Teks Bacaan |
________________________

Hal ini dijelaskan dalam sebuah hadits yang diriwayatkan oleh sahabat Abdullah bin Mas’ud radhiallahu ‘anhu, Nabi shallallahu ‘alaihi wa sallam bersabda,
عَلَيْكُمْ بِالصِّدْقِ فَإِنَّ الصِّدْقَ يَهْدِى إِلَى الْبِرِّ وَإِنَّ الْبِرَّ يَهْدِى إِلَى الْجَنَّةِ وَمَا يَزَالُ الرَّجُلُ يَصْدُقُ وَيَتَحَرَّى الصِّدْقَ حَتَّى يُكْتَبَ عِنْدَ اللَّهِ صِدِّيقًا
“Kalian wajib berlaku jujur. Sesungguhnya kejujuran akan mengantarkan kepada kebajikan (ketakwaan) dan sesungguhnya ketakwaan akan mengantarkan kepada surga. Jika seseorang senantiasa berlaku jujur dan selalu berusaha untuk jujur maka akan dicatat di sisi Allah sebagai orang yang shiddiiq (yang sangat jujur).” [Muttafaqun ‘alaih].
Hadits ini menjadi dalil yang jelas bahwa orang-orang yang jujur kepada Allah akan mendapatkan keridhaan Allah Ta’ala. Ia akan diberi taufik untuk meniti jalan-jalan dan amalan-amalan yang dapat mengantarkan kepada keridhaan Allah Ta’ala.
Sikap jujur kepada Allah akan melahirkan berbagai macam ketataan lainnya. Baik ketaatan zahir maupun batin. Dan seseorang yang senantiasa menaati Allah Ta’ala, ia akan menjadi sebaik-baik manusia. Yang Allah janjikan dengan pahala yang banyak dan tempat kembali yang indah. Dan tentu saja keridhaan dari-Nya. Allah Ta’ala berfirman,
إِنَّ الَّذِينَ آمَنُوا وَعَمِلُوا الصَّالِحَاتِ أُولَٰئِكَ هُمْ خَيْرُ الْبَرِيَّةِ (7) جَزَاؤُهُمْ عِندَ رَبِّهِمْ جَنَّاتُ عَدْنٍ تَجْرِي مِن تَحْتِهَا الْأَنْهَارُ خَالِدِينَ فِيهَا أَبَدًا ۖ رَّضِيَ اللَّهُ عَنْهُمْ وَرَضُوا عَنْهُ ۚ ذَٰلِكَ لِمَنْ خَشِيَ رَبَّهُ (8)
“Sesungguhnya orang-orang yang beriman dan mengerjakan amal saleh, mereka itu adalah sebaik-baik makhluk. Balasan mereka di sisi Tuhan mereka ialah surga ‘Adn yang mengalir di bawahnya sungai-sungai; mereka kekal di dalamnya selama-lamanya. Allah ridha terhadap mereka dan merekapun ridha kepada-Nya. Yang demikian itu adalah (balasan) bagi orang yang takut kepada Tuhannya.” [Quran Al-Bayyinah: 7-8].

________________________

Bagian Dataset |
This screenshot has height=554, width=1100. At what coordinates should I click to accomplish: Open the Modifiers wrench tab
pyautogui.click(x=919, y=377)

________________________

Tugas yang Diperlukan |
A: Berdasarkan teks bacaan, jelaskan mengapa kejujuran dapat mengantarkan seseorang ke surga. Jawab dalam satu sampai tiga kalimat.
B: Salin seluruh bagian teks bacaan, mulai dari "Hadits ini menjadi" terus sampai "kepada keridhaan Allah Ta’ala.".

Jawaban Tugas |
A: Hadits dalam teks menyebutkan bahwa kejujuran mengantarkan kepada kebajikan (ketakwaan). Ketakwaan itu kemudian mengantarkan kepada surga, sehingga kejujuran menjadi jalan menuju surga.

B:
Hadits ini menjadi dalil yang jelas bahwa orang-orang yang jujur kepada Allah akan mendapatkan keridhaan Allah Ta’ala. Ia akan diberi taufik untuk meniti jalan-jalan dan amalan-amalan yang dapat mengantarkan kepada keridhaan Allah Ta’ala.